Resort to an arbitration institution facilitates the drafting of the arbitration clause, since it is sufficient to adopt the model clause proposed by the centre. However, there are still important decisions to be taken by the lawyer: the language of the arbitration, the place of arbitration, the law applicable to the merits of the case, the law applicable to the procedure, the possibility of having an arbitration based on the principles of equity, etc. And here the feeling of apprehension is justified; sometimes a non-lawyer drafting the contract uses the arbitration clause suggested by the centre but, without reference to the lawyer, includes choices which may turn out to be detrimental later on: for example, without consulting their lawyers, the negotiators of the contract may decide that the arbitration should be held in a place that it is easy for all the parties to get to by air, without asking whether subsequently an arbitral award rendered in that country will be able to be easily enforced in other countries.

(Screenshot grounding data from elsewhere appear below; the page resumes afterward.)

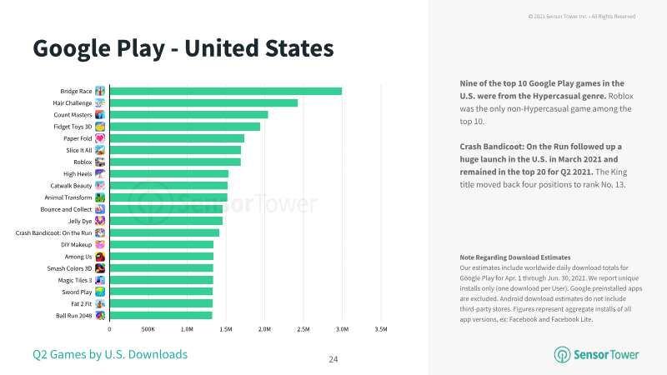Select the Roblox game icon
The height and width of the screenshot is (375, 667).
[x=100, y=162]
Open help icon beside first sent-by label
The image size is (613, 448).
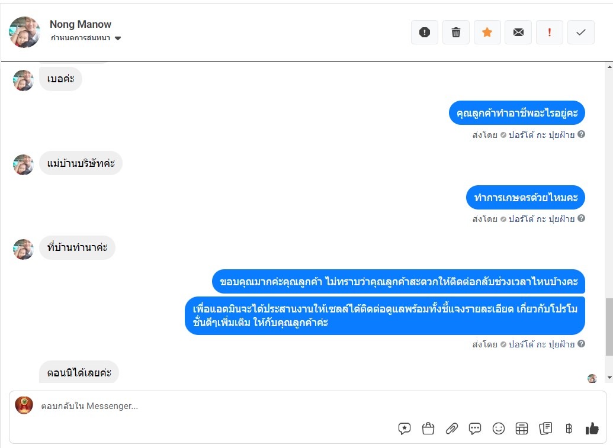pyautogui.click(x=582, y=134)
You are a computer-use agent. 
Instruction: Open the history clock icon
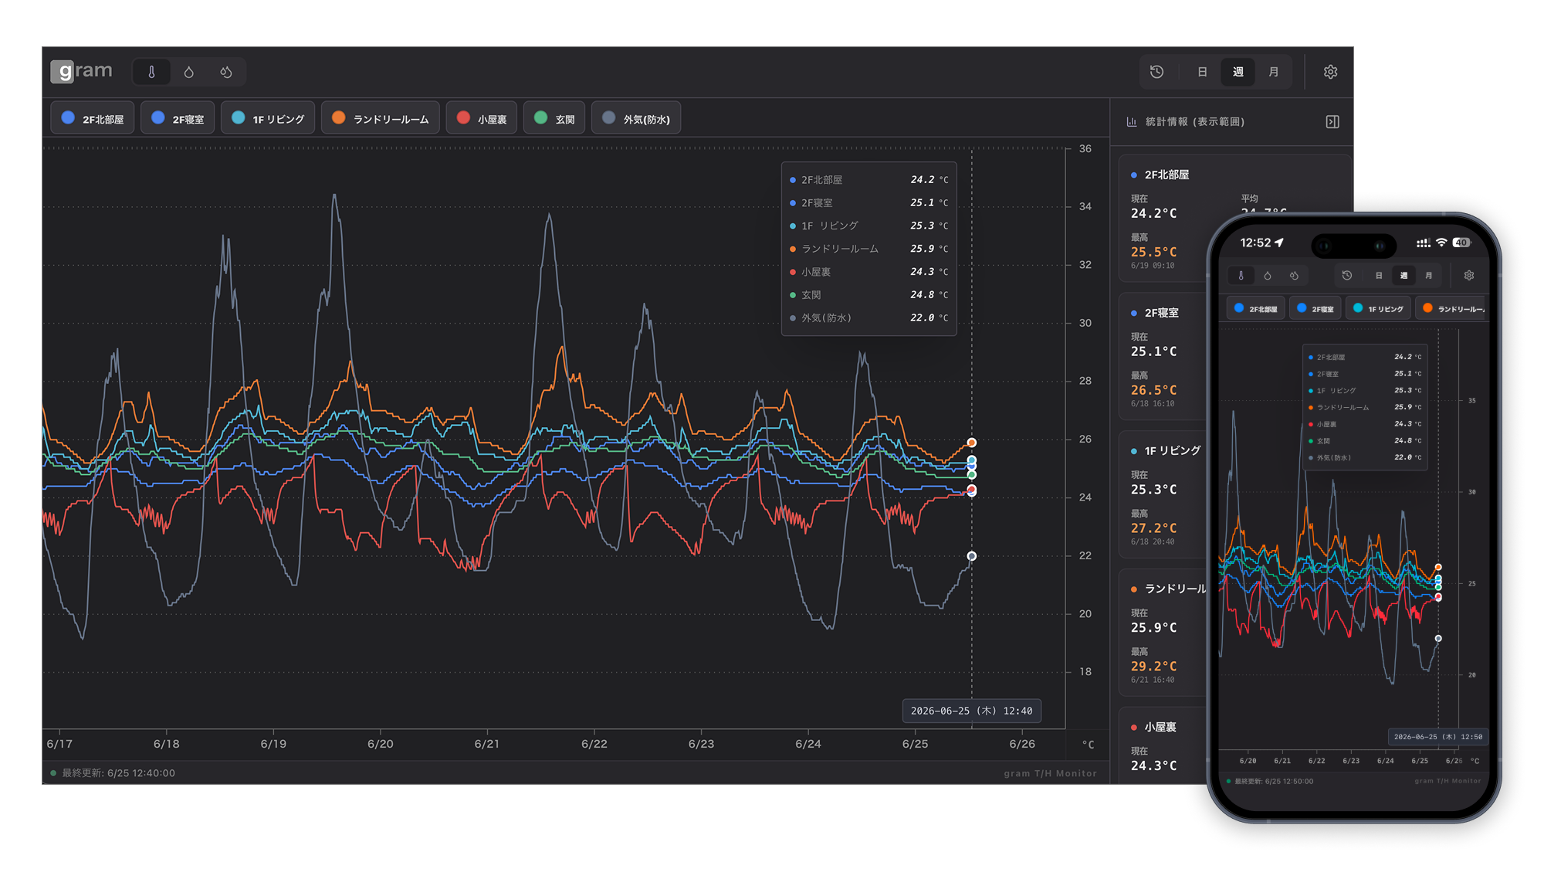point(1156,72)
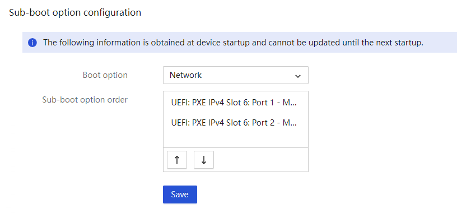Open the Boot option dropdown showing Network
Viewport: 457px width, 213px height.
click(x=235, y=75)
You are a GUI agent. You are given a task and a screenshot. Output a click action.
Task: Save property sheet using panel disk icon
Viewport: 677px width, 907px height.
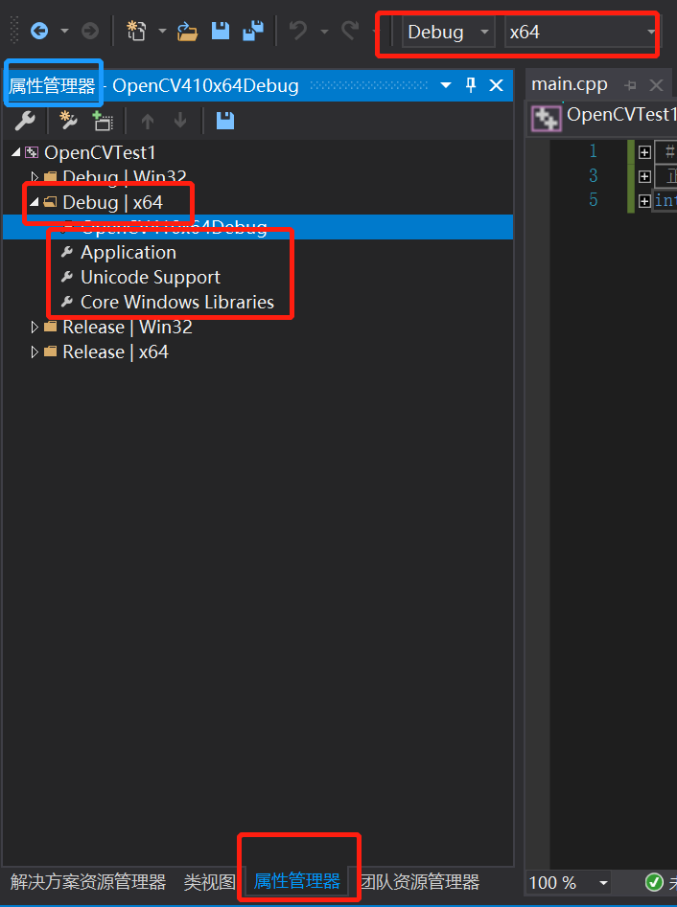pos(225,121)
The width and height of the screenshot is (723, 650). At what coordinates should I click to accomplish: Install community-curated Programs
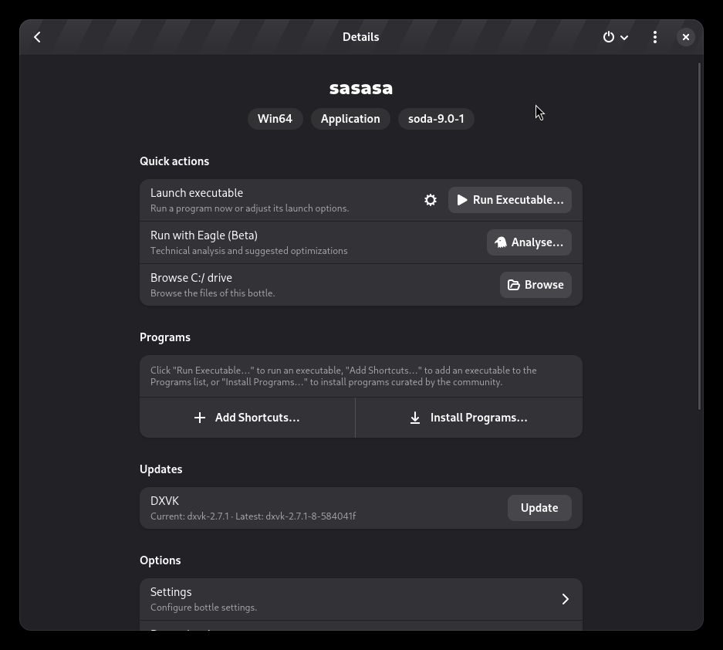click(468, 417)
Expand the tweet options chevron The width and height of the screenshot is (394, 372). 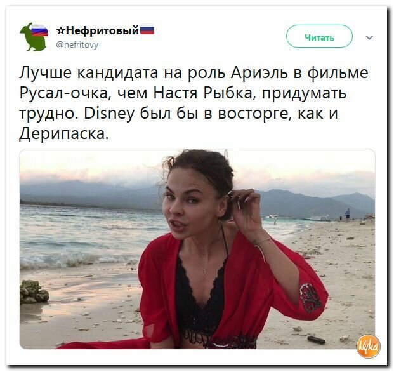[369, 37]
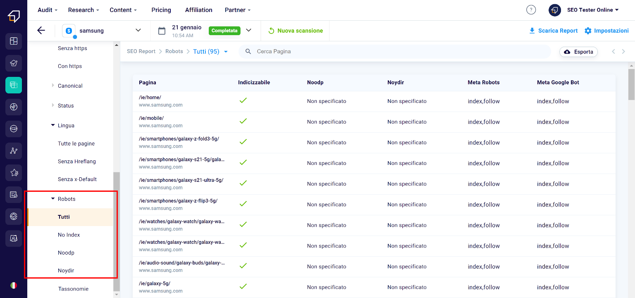Screen dimensions: 635x298
Task: Click the Esporta button
Action: pos(578,52)
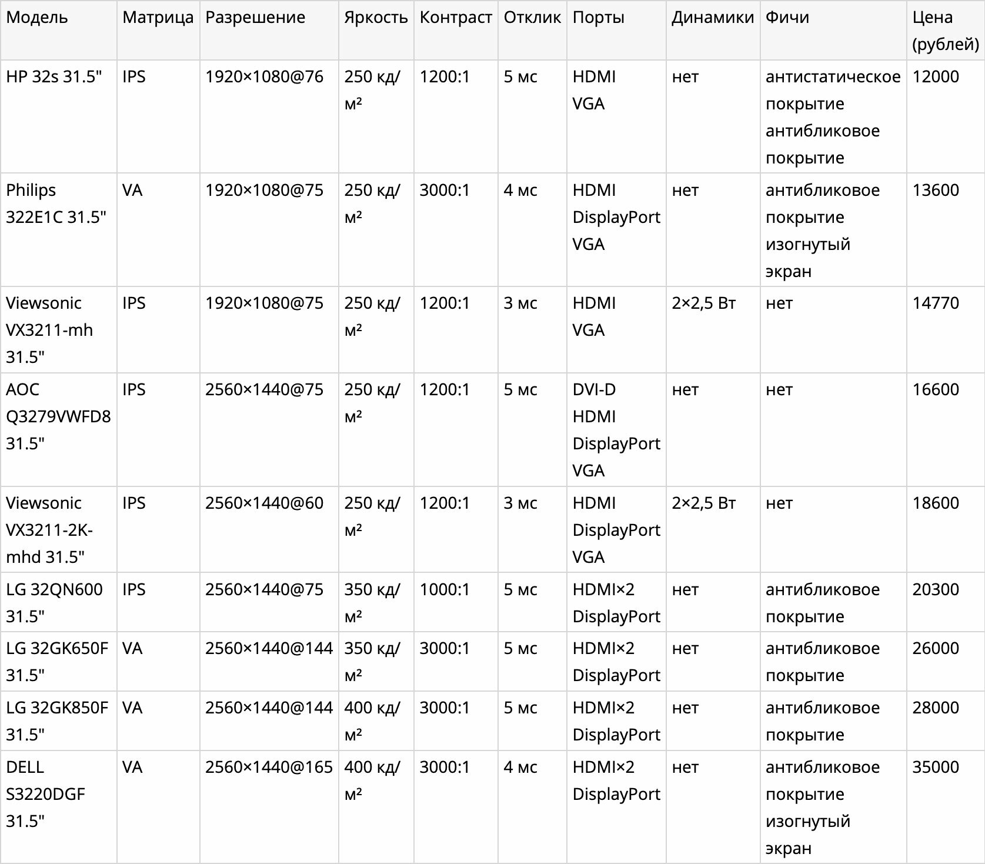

The fear of finding arbitration clauses drafted without resort to lawyers is all the more justified the more complex the dispute becomes. Let us take, for example, the case of ICC arbitration : the person drafting the contract often has to bear in mind not only the ICC Rules of Conciliation and Arbitration, but also in many cases, the Guide to Multiparty Arbitration, the Rules for Technical Expertise, the Rules for a Pre-arbitral Referee Procedure, etc. These documents enable many problems to be resolved and provide the arbitration with a considerable amount of flexibility, but it is clear that they prevent the drafting of an arbitration clause at a moment's notice and above all, they make the clause extremely dangerous if it is not drafted by a lawyer.

Moreover, it is essential to bear in mind the limits of arbitration. For example, it will never enable the joinder of third party plaintiffs or defendants, unless the same arbitration clause is binding on all the parties involved, which is often impossible.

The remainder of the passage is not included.